We're dealing with a certain breed of squash that comes in 3 colors: white, dark red, and light red. Coloration is determined by two genes, d and w. For example, if you have dominant d and dominant w, it doesn't matter whether they are homozygous dominant or heterozygous. If there’s at least one dominant allele, you get a white phenotype. If you are recessive for the d and dominant for the w, you also get a white phenotype. However, if you have a dominant d and recessive w, you get a dark red, and if recessive for both, you get light red. Here, we say the dominant w allele is epistatic because, anytime it's present, it determines the phenotype you will see.
Therefore, in the presence of dominant w, the phenotype will always be white, regardless of the other allele’s state. This information leads us to the phenotypic ratio of 12 to 3 to 1 because both cases involving dominant w results in white. The genotypic ratio remains 9 to 3 to 3 to 1, which can be confirmed via a dihybrid Punnett square or a branch diagram.
However, there is an alternate form called recessive epistasis, where the recessive allele masks the phenotype of the second gene with a different ratio of 9 to 3 to 4. For example, consider a breed of flower with colors of blue, magenta, and white, determined by two genes. If both genes are wild type, you get blue; if wild type for w but mutant for m, you get magenta; if mutant for w and wild type for m, you get white; and if mutant for both, you also get white. Here, the mutant w allele is epistatic and recessive because it must be present in two copies to affect the phenotype.

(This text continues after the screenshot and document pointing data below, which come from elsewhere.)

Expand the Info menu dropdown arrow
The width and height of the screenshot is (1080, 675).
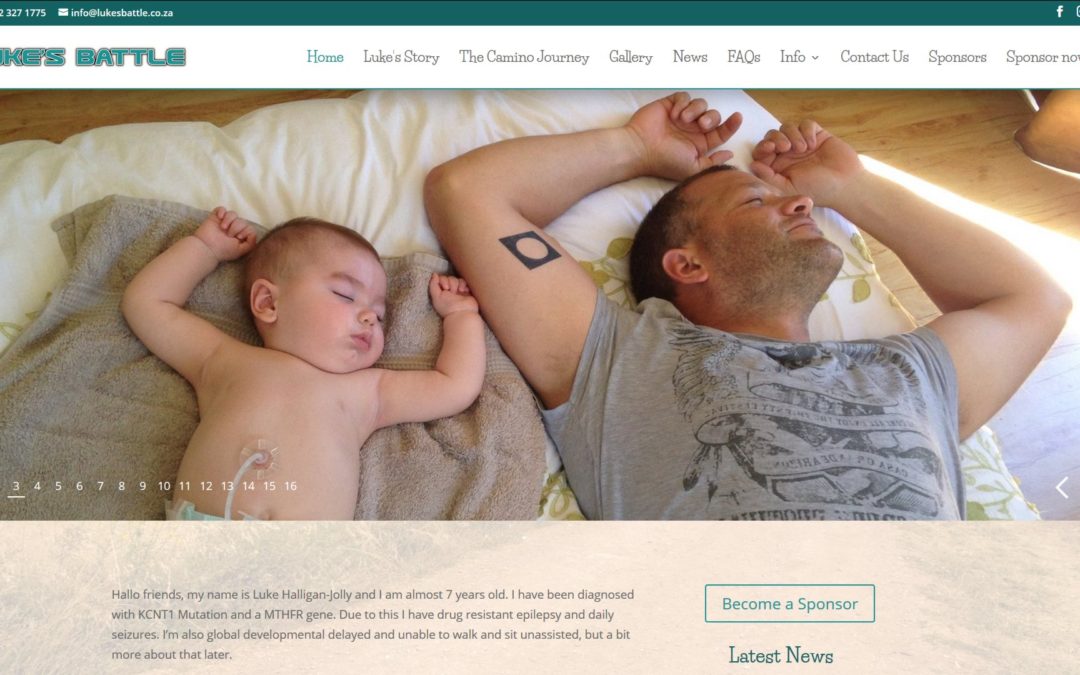tap(816, 58)
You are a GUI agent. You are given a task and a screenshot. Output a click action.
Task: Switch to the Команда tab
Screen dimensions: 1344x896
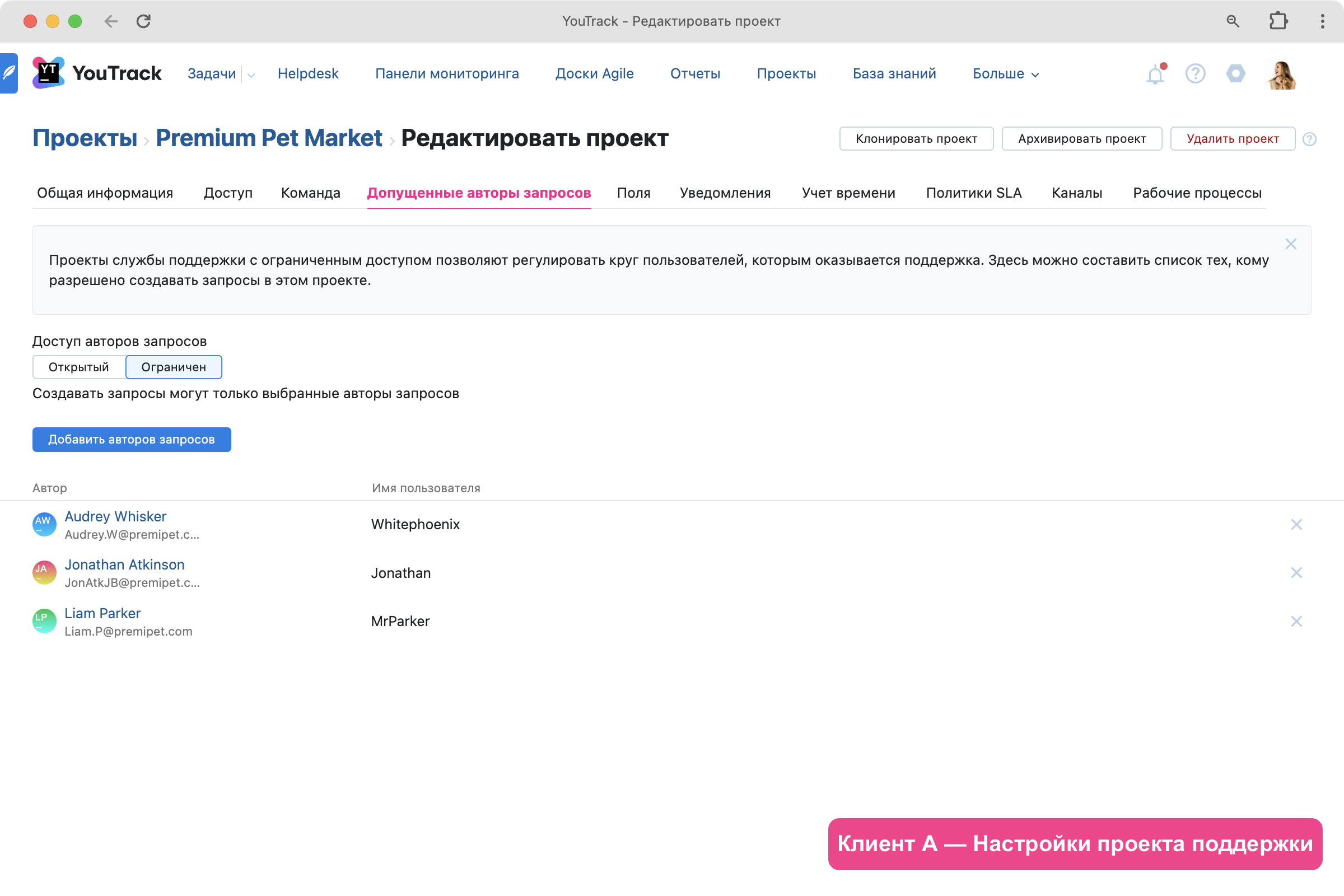pos(310,193)
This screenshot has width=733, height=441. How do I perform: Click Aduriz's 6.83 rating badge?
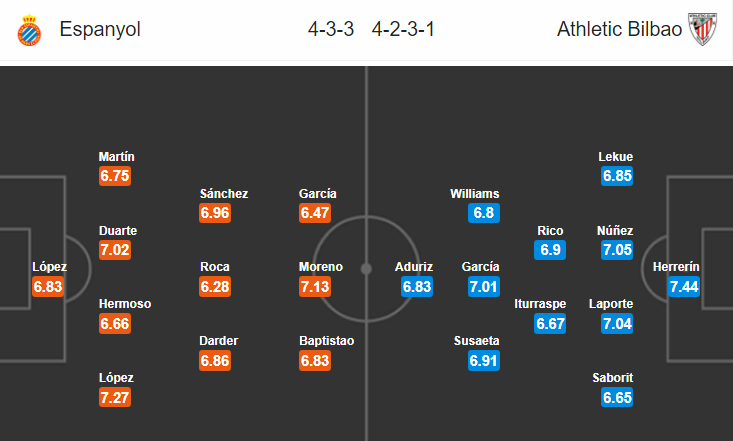417,287

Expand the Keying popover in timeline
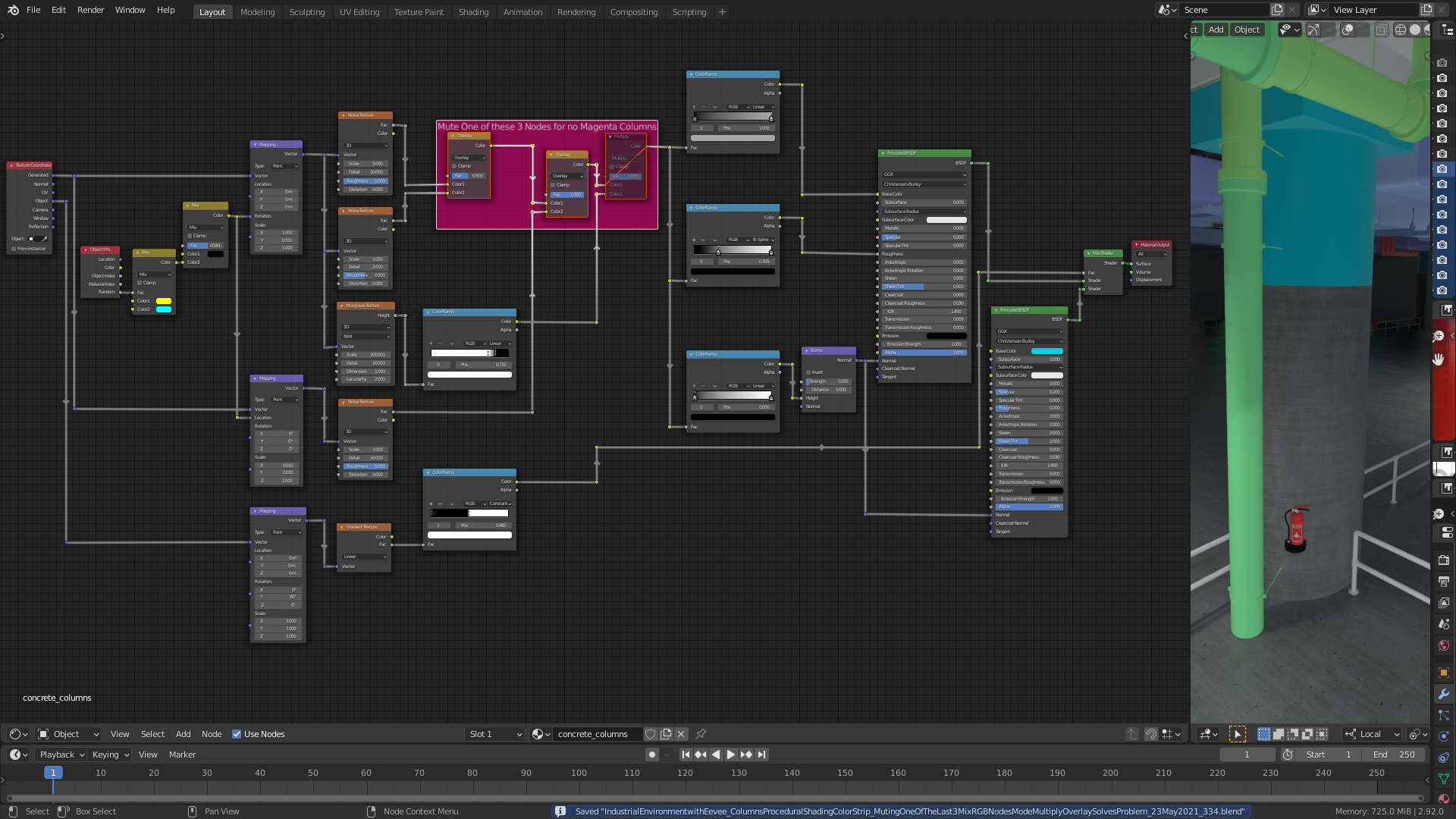coord(110,755)
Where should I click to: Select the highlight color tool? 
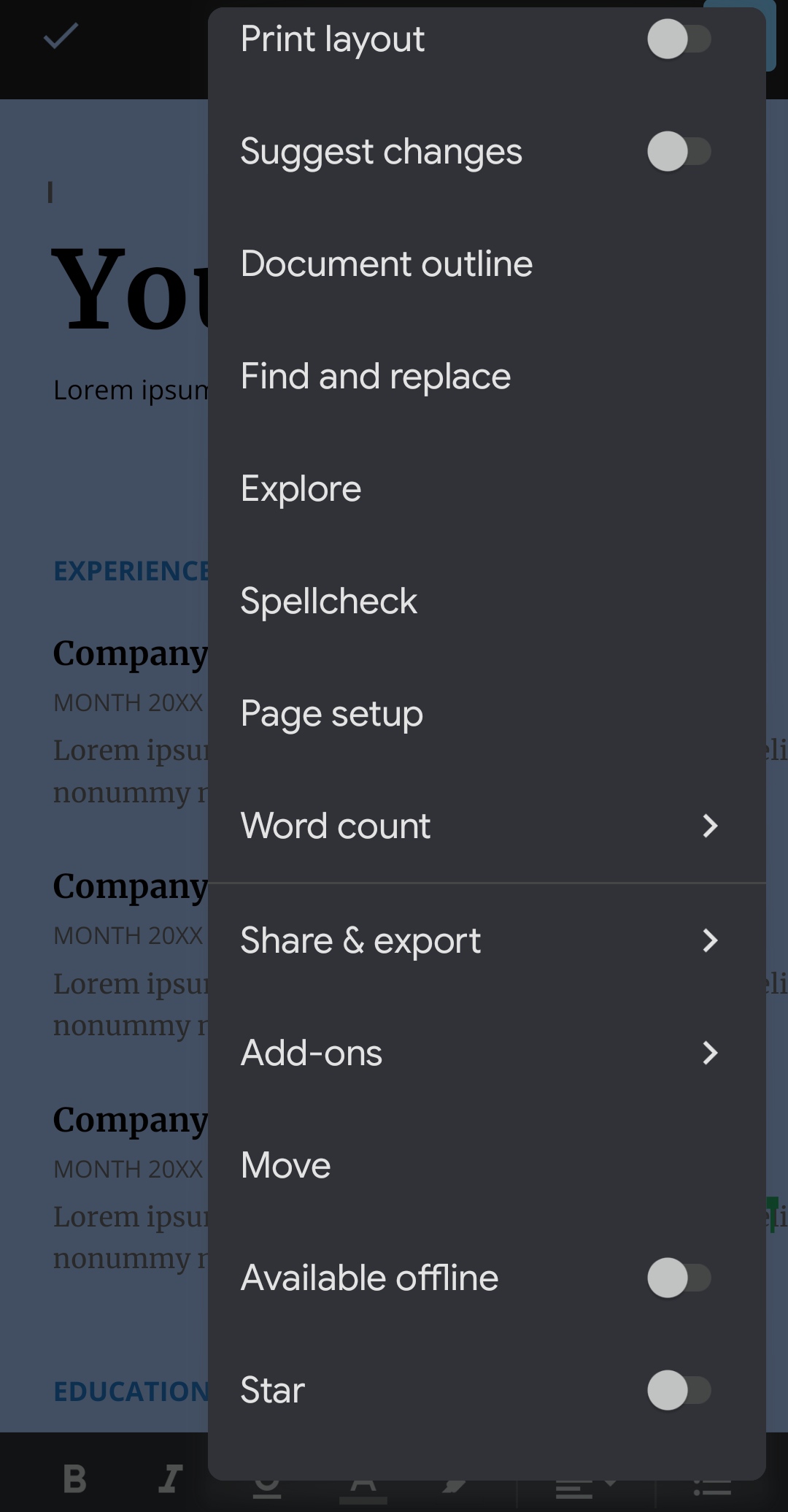pyautogui.click(x=454, y=1489)
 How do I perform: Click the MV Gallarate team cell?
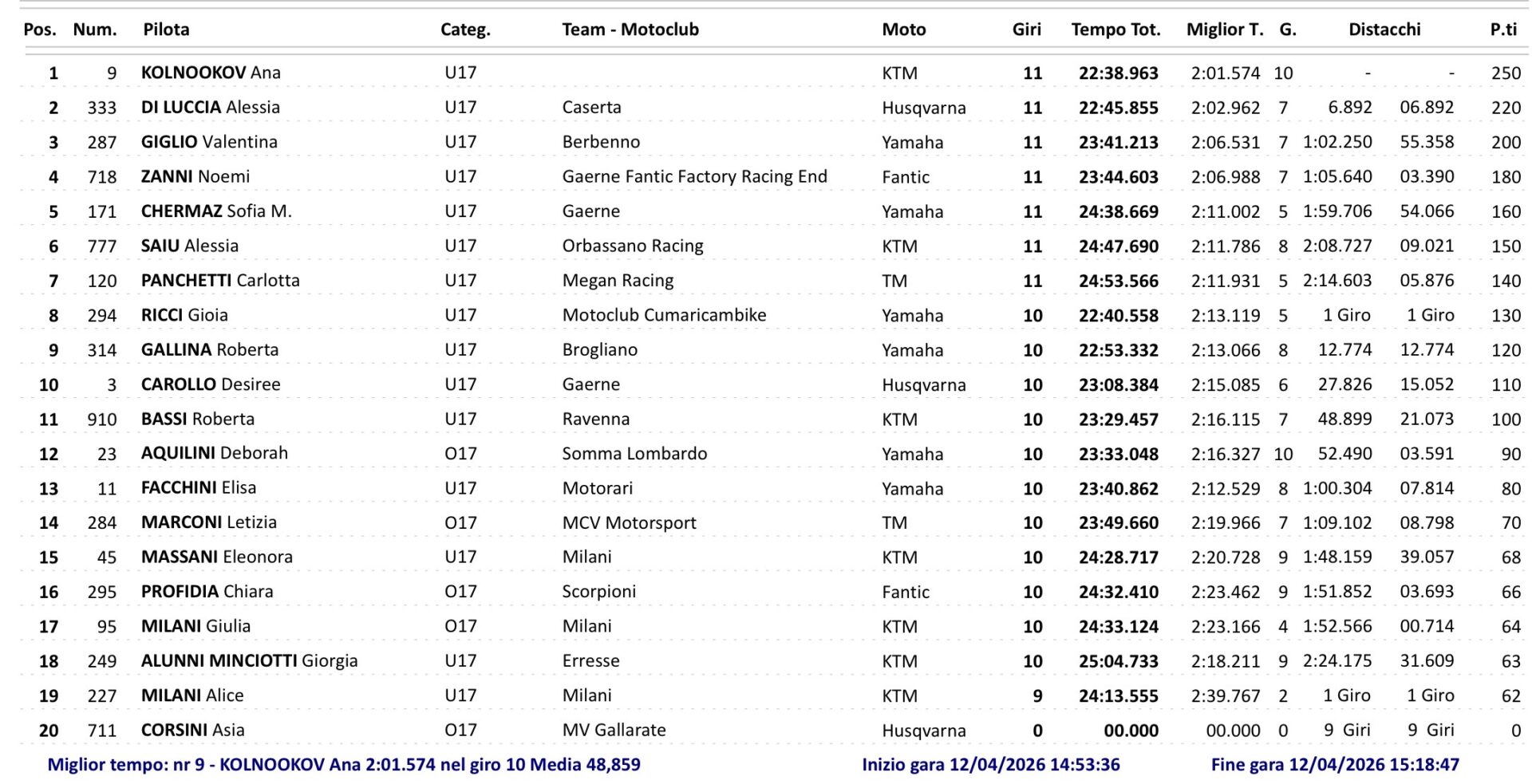(614, 731)

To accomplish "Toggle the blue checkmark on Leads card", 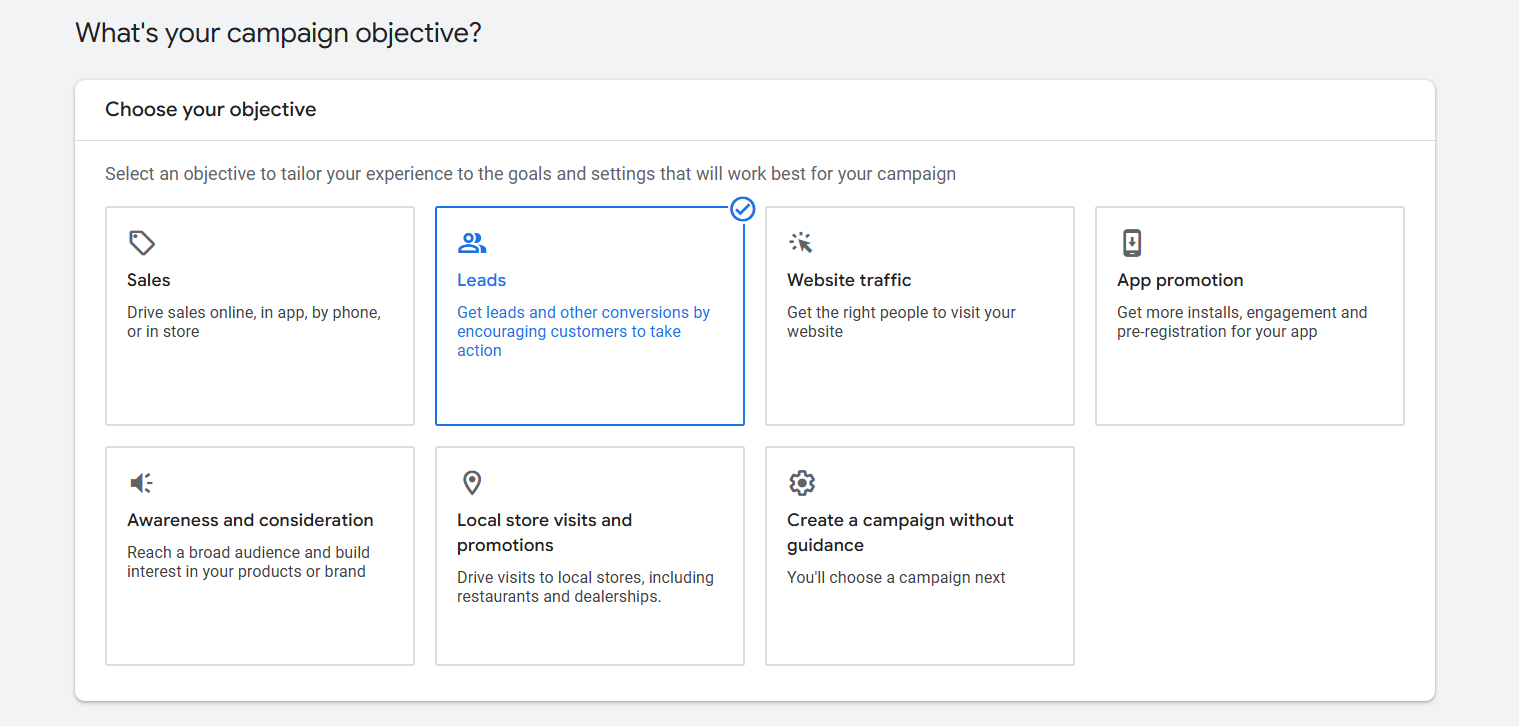I will point(742,209).
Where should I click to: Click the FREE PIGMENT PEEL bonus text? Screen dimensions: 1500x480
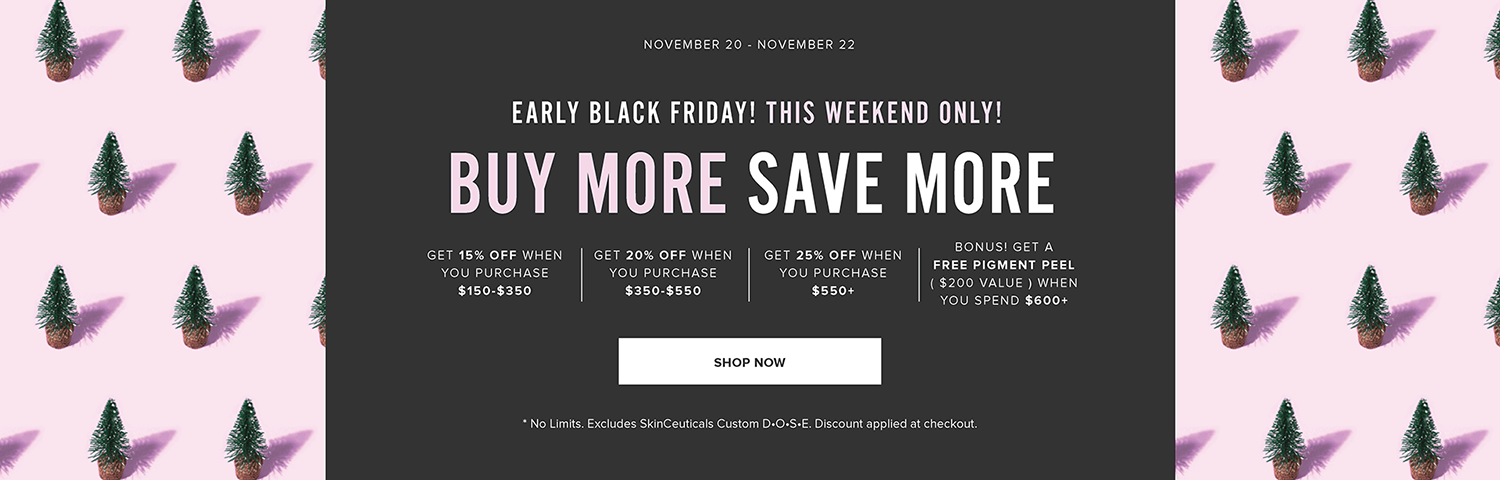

This phenomenon also has real-life implications, such as the Bombay Phenotype in humans, which involves blood types and is a type of recessive epistasis. This deals with the I and h gene families where the rare h mutation masks the expression of any I allele leading to a perceivable blood type O regardless of the I genotypes present. Thus, recessive epistasis can play significant roles beyond academic tests or breeding studies, highlighting its importance in fields like genetics.
Understanding these concepts, their phenotypic and genotypic ratios, and being able to distinguish them is vital for anyone studying genetics. It’s important to know the differences between dominant and recessive epistasis, their implications, and their applications, which can be decisive in various biological and genetic contexts.